### ASSIGNMENT
Lines before the one containing "The height and width of the screenshot is (500, 1038)." are left out; that line and all after it, through the end of the records, must be transcribed exactly.
[GIVEN INFORMATION Boundary: Start]
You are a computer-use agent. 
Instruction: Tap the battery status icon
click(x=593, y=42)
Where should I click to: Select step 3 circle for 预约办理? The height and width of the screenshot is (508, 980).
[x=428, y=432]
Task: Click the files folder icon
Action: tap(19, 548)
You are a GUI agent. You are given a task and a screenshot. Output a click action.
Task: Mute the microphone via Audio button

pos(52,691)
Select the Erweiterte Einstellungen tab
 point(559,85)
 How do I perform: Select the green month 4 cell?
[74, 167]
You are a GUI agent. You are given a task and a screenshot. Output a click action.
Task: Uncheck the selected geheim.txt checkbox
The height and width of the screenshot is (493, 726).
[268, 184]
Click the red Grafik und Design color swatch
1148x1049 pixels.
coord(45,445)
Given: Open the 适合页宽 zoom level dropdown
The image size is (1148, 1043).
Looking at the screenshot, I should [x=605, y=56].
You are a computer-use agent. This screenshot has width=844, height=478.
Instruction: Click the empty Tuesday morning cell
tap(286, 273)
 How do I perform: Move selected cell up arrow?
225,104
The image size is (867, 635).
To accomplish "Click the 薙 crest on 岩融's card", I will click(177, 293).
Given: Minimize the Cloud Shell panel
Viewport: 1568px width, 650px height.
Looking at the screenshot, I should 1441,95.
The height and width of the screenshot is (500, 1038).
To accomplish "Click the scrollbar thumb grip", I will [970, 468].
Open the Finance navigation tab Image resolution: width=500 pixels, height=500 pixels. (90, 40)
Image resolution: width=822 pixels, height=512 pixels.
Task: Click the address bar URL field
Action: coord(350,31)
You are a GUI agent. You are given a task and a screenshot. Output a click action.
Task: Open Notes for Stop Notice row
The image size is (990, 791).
[GIVEN INFORMATION Boundary: End]
### ANSWER SECTION
The height and width of the screenshot is (500, 1038).
To accomplish "Click the scrollbar thumb grip", I will [970, 468].
Open the Finance navigation tab Image resolution: width=500 pixels, height=500 pixels. (90, 40)
Image resolution: width=822 pixels, height=512 pixels.
Task: Click the address bar URL field
Action: coord(350,31)
You are a GUI agent. You are given a task and a screenshot. Output a click action.
Task: Open Notes for Stop Notice row
The image size is (990, 791).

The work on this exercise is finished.